PETAH TIKVA, Israel (AP) – Ketika tim sepak bola wanita Israel Hapoel Petah Tikva kehilangan sejumlah pemainnya ke tim nasional Israel menjelang kualifikasi Piala Dunia, pendiri Rafi Subra membuat keputusan yang membuat tim dari banyak pesaingnya menonjol – dia merekrut dari desa-desa Arab di Israel utara.
Warga Arab-Israel, yang mengeluhkan diskriminasi selama berpuluh-puluh tahun dalam kehidupan sehari-hari, jarang ada di Liga Utama Wanita Israel – sebuah liga kecil yang sering diabaikan dalam kancah olahraga lokal. Sementara itu, Liga Utama Putra dipenuhi pemain Arab-Israel.
Bagi Hapoel Petah Tikva, penambahan lima pemain putri Arab-Israel menjadi berita utama di liga, meski mereka tidak berada di peringkat teratas.
Faktanya, mereka sudah terintegrasi dengan baik, kata Subra. “Mereka senang.

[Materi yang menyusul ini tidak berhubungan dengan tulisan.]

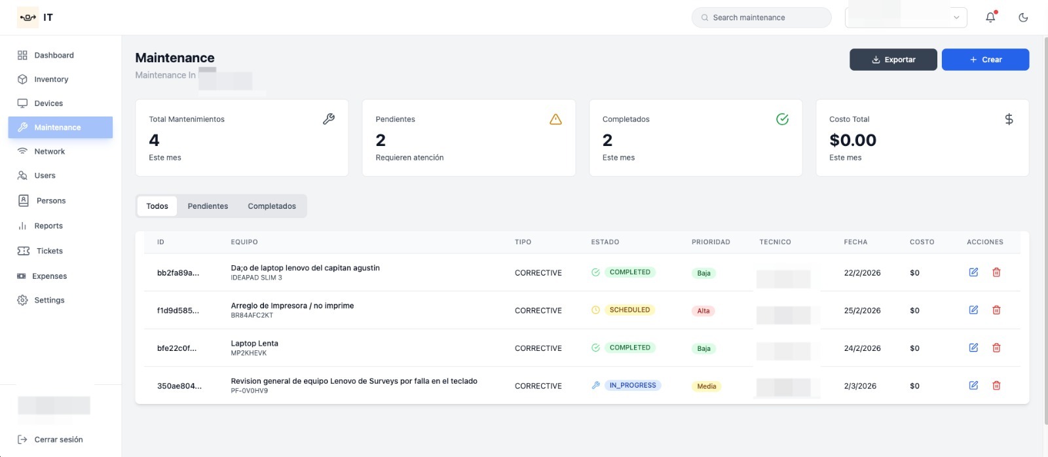Switch to the Pendientes tab
Screen dimensions: 1048x457
(208, 206)
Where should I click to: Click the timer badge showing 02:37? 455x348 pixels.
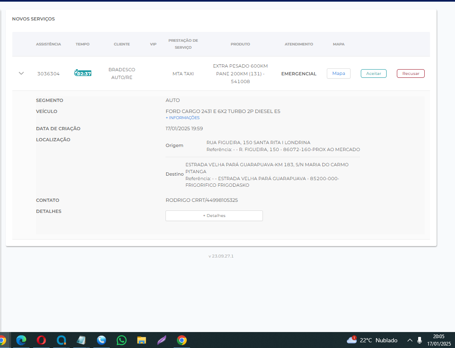tap(83, 73)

Kami bahagia. Perpaduan ini sangat sukses.”
Minoritas Arab mencakup sekitar 20 persen dari 8 juta warga Israel. Banyak di antara mereka yang memiliki kerabat warga Palestina di Gaza dan Tepi Barat, yang berempati terhadap warga Palestina saat mereka bernegosiasi dengan Israel mengenai pembentukan negara masa depan. Ketegangan menjadi semakin sulit ketika terjadi kekerasan antara kedua belah pihak.

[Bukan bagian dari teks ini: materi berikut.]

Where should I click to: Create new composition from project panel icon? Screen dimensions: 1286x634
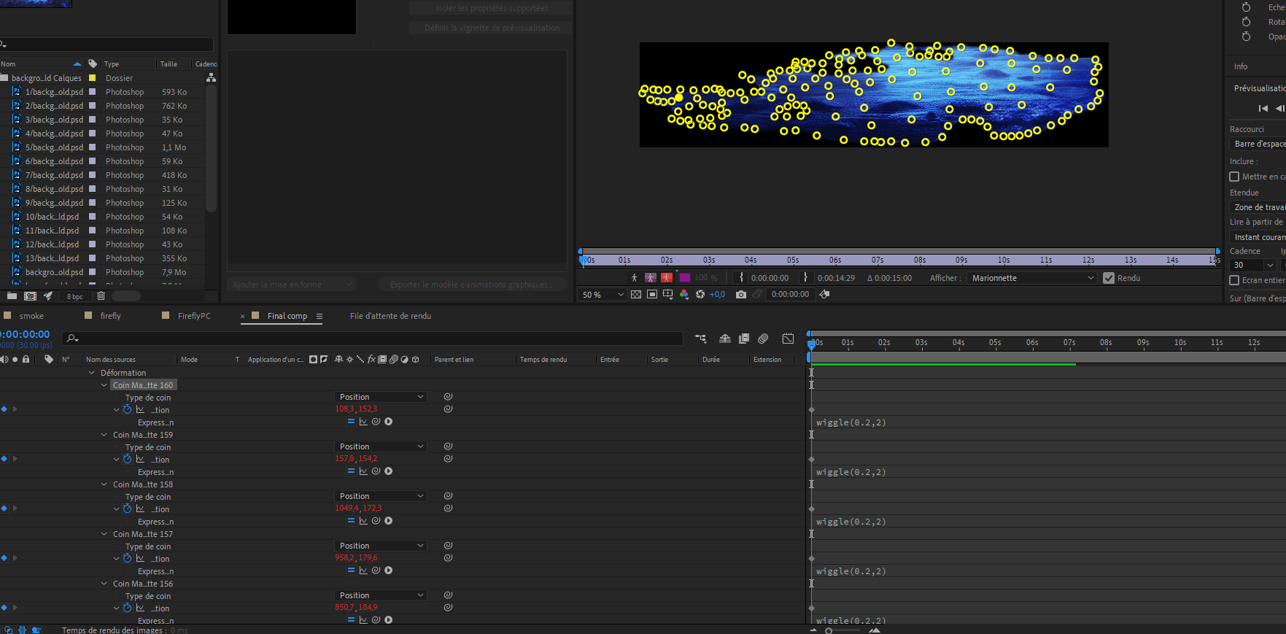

Meskipun mereka memiliki hak penuh berdasarkan hukum Israel, warga Arab Israel terkadang mengalami diskriminasi di negaranya. Tak terkecuali lapangan sepak bola.
Noura Abu-Shanab, salah satu pemain Arab-Israel di Hapoel Petah Tikva, mengatakan dia harus menghadapi ejekan seperti “Arab kotor” dan “kembali ke tempat asalmu” selama pertandingan. Namun, dia dan orang Arab-Israel lainnya terus bermain.
“Suasana tim positif,” katanya.
Abu-Shanab mengatakan keluarga Muslimnya mendukungnya bermain di liga wanita yang sebagian besarnya Yahudi setelah ia menjadi pemain profesional pada usia 16 tahun.
Shiran Schlechter, pemain Israel di tim dan manajer tim, mengatakan baik pemain Yahudi dan Arab rukun sepanjang musim, yang mengakibatkan Hapoel Petah Tikva memiliki rekor 5-2-7.
“Ini lucu karena di dalam tim kami tidak memiliki kebencian itu,” kata Schlechter. “Saya rasa kami harus berjuang melawannya bersama-sama. Tak satu pun dari kami menyukainya. Itu mengganggu kami semua.”
Abu-Shanab yang kini menjadi kapten tim mengamini bahwa meski mendapat perlakuan rasisme dari tim lain, tidak ada konflik di dalam tim itu sendiri.
“Tidak ada perbedaan antara pemain Arab atau Israel. Kami bersatu; seperti satu tangan,” katanya.
Pertandingan terakhir tim musim ini akan dimainkan pada hari Selasa melawan tim Arab Bnei Sakhnin.